Segment Start: Selected excerpt
United States Army officer

Henry Atkinson (1782 – June 14, 1842) was a United States Army officer serving on the western frontier during the War of 1812 and the Yellowstone expedition. With Benjamin O'Fallon, he negotiated treaties with Indigenous nations of the upper Missouri River in 1825. Over his career in the army, he served in the West, the Gulf Coast, and in New York at the border with The Canadas.

==Early life==
Henry Atkinson was born in 1782 in Caswell County (now Person County, North Carolina). His mother died soon after the birth of her sixth child. His father, John Atkinson, married Francis Dickens shortly after his first wife's death and he had two more children with Francis.

In 1748 and 1749, John Atkinson received land grants from the colonial government. He was a local politician and a planter. During the American Revolutionary War, John was a member of the House of Commons and a delegate to the Hillsborough provincial congress in August 1775. He was also a member of the Hillsborough Committee of Safety during the war. He served twelve years as an Orange County Justice of the Peace beginning in 1776. He became North Carolina's tobacco purchasing agent in 1781. He had a total of 6,100 acres in the present Caswell and Person counties in 1785. John died in 1792, leaving an estate of seventeen slaves and 3,665 acres of land.

His brothers Edward and Richard were legislators and Edward served as county sheriff.

==Early career==
Atkinson inherited a thousand acres in Caswell County when he was eighteen. He and nine other trustees obtained the charter for a local free school, Caswell Academy in 1802. He sat on the school's board of trustees, first as clerk and next as treasurer. He established a small store in 1804, but it failed the following year. He also worked on the family's plantation before July 1808.
Segment End: Selected excerpt
Assignment 1: Summarize the Henry Atkinson text in two sentences.
Assignment 2: Please print the Henry Atkinson text from "His brothers Edward" up to and including "before July 1808.".
Assignment 3: Translate this sentence from the Henry Atkinson text into Spanish: "He established a small store in 1804, but it failed the following year."
The records have nothing to do with the Henry Atkinson text.
Segment Start: Data extract
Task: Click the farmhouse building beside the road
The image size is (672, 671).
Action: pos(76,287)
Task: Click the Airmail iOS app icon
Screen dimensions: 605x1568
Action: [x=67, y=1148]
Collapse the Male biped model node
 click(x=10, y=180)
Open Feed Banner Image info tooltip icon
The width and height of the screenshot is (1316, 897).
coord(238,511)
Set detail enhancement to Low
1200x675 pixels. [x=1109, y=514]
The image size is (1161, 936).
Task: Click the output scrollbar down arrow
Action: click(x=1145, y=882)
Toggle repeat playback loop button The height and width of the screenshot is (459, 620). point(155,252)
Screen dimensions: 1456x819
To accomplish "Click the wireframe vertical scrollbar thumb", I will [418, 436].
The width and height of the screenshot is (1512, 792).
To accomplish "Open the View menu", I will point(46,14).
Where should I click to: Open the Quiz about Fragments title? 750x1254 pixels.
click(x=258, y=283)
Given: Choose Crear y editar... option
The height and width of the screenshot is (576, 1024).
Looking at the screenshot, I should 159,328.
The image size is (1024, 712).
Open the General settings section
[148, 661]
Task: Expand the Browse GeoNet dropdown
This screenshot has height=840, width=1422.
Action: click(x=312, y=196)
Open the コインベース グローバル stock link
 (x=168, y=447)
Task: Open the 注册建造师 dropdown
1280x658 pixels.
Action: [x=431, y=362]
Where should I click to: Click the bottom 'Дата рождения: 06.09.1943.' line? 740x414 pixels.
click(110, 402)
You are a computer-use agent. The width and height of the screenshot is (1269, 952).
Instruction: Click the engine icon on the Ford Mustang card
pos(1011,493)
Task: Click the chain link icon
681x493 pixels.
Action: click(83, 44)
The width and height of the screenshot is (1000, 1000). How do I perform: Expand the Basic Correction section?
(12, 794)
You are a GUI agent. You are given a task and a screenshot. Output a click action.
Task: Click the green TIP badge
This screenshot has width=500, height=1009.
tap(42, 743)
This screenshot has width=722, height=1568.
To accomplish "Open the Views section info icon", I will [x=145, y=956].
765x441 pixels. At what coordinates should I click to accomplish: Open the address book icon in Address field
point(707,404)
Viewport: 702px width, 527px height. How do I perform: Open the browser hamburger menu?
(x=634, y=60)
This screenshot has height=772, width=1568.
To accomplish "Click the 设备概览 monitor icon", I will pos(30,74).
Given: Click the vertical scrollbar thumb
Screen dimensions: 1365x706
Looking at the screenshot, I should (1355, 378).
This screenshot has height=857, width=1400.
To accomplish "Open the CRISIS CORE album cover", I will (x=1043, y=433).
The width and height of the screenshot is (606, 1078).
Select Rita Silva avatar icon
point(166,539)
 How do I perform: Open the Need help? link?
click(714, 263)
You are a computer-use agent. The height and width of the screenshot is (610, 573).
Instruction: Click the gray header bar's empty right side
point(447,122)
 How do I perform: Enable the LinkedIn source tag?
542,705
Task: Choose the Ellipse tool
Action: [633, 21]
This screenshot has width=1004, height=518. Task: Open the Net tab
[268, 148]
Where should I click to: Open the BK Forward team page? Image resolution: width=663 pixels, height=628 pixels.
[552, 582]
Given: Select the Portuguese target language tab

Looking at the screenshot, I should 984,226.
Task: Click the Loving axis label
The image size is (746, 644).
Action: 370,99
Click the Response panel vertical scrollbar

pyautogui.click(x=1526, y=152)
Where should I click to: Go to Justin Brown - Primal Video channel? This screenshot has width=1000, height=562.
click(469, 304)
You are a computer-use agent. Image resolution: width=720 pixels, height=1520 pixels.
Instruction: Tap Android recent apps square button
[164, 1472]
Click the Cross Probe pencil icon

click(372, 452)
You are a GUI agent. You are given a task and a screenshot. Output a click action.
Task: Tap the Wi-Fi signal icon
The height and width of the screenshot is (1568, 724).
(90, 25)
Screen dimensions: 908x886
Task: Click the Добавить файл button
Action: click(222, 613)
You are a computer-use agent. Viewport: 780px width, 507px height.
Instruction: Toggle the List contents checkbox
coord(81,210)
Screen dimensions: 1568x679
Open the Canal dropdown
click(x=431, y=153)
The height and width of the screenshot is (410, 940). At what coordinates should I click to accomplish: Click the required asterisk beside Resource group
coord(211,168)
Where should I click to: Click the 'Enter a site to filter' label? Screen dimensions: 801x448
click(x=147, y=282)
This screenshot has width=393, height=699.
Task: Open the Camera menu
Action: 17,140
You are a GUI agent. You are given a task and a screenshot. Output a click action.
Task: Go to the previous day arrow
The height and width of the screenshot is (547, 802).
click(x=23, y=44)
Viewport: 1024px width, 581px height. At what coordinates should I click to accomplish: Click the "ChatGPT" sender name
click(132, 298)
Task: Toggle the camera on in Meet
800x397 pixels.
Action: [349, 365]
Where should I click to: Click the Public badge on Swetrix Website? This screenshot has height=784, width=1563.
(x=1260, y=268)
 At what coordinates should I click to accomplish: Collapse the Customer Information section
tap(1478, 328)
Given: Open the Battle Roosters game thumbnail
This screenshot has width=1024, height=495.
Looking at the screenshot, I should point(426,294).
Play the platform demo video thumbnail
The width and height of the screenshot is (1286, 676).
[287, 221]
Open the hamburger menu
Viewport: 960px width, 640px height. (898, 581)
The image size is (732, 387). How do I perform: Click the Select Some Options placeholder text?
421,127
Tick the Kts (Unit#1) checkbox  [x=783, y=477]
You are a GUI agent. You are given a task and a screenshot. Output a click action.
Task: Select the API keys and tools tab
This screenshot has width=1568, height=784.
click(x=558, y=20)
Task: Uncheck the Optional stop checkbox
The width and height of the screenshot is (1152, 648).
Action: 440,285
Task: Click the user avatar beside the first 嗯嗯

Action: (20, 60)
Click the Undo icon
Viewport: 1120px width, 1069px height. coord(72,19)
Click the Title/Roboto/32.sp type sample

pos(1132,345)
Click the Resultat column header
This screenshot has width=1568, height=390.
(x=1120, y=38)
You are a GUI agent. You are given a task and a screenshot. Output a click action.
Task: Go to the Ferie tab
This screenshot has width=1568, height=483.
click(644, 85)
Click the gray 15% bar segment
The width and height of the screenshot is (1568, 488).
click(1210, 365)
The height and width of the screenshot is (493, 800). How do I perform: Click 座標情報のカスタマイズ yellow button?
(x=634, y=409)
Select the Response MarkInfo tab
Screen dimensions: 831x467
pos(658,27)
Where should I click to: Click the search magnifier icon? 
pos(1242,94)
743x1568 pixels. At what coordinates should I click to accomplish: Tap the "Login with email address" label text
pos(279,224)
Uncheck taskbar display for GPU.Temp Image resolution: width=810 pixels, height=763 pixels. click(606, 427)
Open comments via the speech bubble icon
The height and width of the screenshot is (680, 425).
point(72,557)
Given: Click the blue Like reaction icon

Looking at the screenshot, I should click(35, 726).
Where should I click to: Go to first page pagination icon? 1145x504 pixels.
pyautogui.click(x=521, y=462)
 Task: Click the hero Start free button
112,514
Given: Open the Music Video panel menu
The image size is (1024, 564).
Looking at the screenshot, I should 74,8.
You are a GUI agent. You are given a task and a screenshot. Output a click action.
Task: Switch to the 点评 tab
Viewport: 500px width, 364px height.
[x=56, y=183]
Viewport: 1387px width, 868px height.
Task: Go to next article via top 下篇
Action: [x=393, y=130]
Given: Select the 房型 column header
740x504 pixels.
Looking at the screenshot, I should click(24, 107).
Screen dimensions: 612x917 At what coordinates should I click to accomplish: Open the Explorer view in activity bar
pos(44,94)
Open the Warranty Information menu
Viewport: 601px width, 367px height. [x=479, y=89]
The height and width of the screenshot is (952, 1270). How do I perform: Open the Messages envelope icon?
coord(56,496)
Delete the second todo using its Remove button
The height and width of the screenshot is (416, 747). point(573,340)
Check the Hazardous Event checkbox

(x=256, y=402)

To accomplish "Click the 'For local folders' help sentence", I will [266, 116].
Segment End: Data extract
Response 1: Henry Atkinson (1782–1842) was a United States Army officer who served on the western frontier and, with Benjamin O'Fallon, negotiated treaties with Indigenous nations of the upper Missouri River in 1825. Born in Caswell County to John Atkinson, a planter and local politician, he inherited a thousand acres at eighteen, helped obtain the charter for Caswell Academy in 1802, opened a store that failed the following year, and worked on the family's plantation before July 1808.

Response 2:
His brothers Edward and Richard were legislators and Edward served as county sheriff.

==Early career==
Atkinson inherited a thousand acres in Caswell County when he was eighteen. He and nine other trustees obtained the charter for a local free school, Caswell Academy in 1802. He sat on the school's board of trustees, first as clerk and next as treasurer. He established a small store in 1804, but it failed the following year. He also worked on the family's plantation before July 1808.

Response 3: Estableció una pequeña tienda en 1804, pero fracasó al año siguiente.